Trascrivi senza alcuna modifica, dal brano sul teatro, il tratto che va da "Sunn è un albero" fino a "interprete della scena.".

— Brano da leggere —

..............................

Sunn è un albero le cui foglie sono mosse dal vento. Kenn è il monte in cui le radici affondano saldamente. L’attore di teatro è entrambe queste cose[1]: solide basi espressive su cui poggia l’estro creativo di ogni interprete della scena.

Quando uno spettacolo – fenomeno composto da parole, suoni, musica, illuminotecnica e scenografie – riesce a comunicare col pubblico nella sua interezza e complessità, non si tratta forse di un matrimonio perfetto? Attori, registi, drammaturghi e tecnici rivestono tutti il ruolo della sposina timorosa a seguire il marito nella sua casa; ciascuno sta ben attento a salvaguardare la propria visione artistica del prodotto teatrale, facendo dialogare idee e proposte fino a raggiungere la cifra della messa in scena. Il teatro è un gioco che si fa insieme e perciò (come tutti i lavori d’ensemble) è lungo, faticoso e richiede attenzione e sensibilità; devono essere compiuti numerosi e sostanziali passaggi prima che esso possa avere luogo.

..............................

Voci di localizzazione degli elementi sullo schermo
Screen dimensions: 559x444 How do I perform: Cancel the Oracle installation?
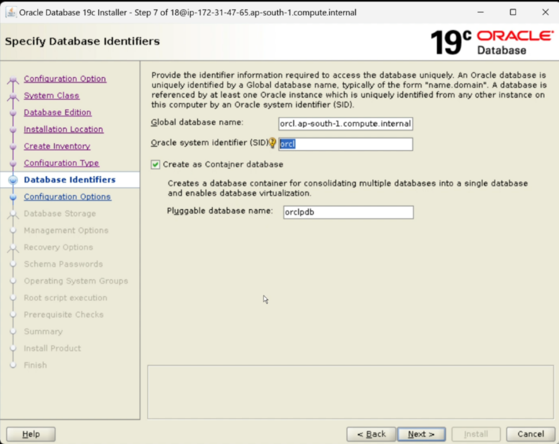click(x=531, y=434)
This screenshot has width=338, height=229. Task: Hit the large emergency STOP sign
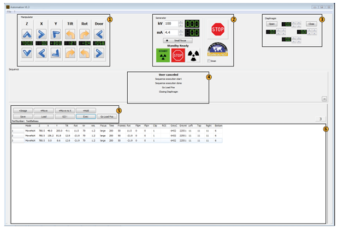[x=218, y=29]
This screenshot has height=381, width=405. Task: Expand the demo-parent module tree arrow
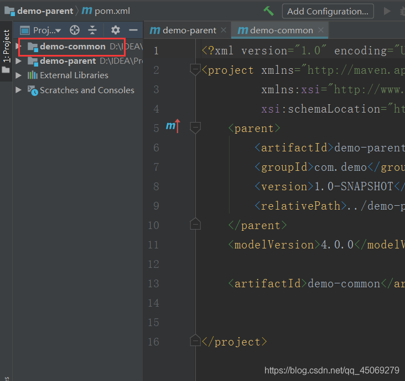click(19, 61)
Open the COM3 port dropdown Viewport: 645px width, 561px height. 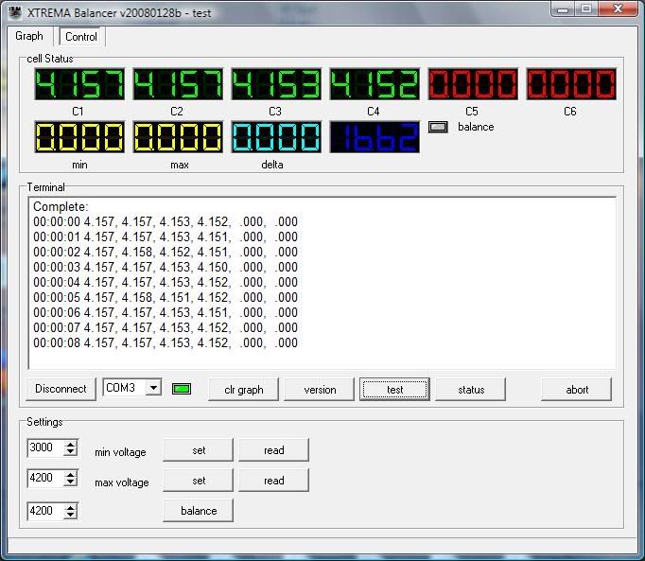153,388
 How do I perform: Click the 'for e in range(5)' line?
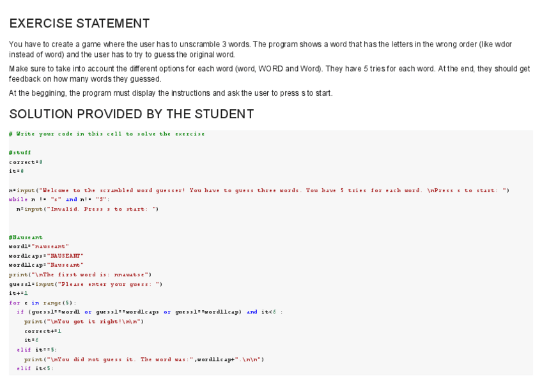43,303
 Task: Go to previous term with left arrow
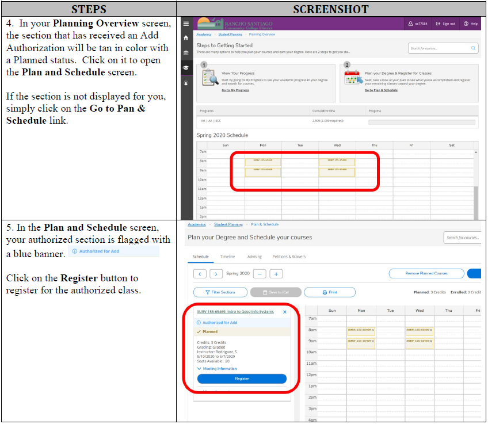[199, 274]
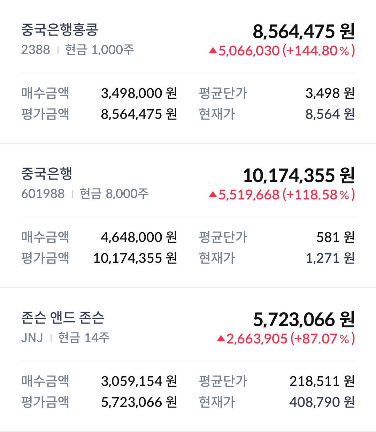This screenshot has height=432, width=376.
Task: Tap the 현재가 408,790 원 value
Action: [322, 402]
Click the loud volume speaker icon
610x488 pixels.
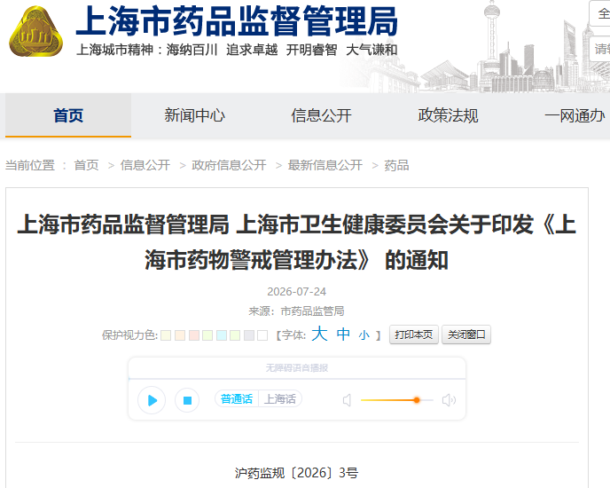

..............................

— Risposta completa —
Sunn è un albero le cui foglie sono mosse dal vento. Kenn è il monte in cui le radici affondano saldamente. L’attore di teatro è entrambe queste cose[1]: solide basi espressive su cui poggia l’estro creativo di ogni interprete della scena.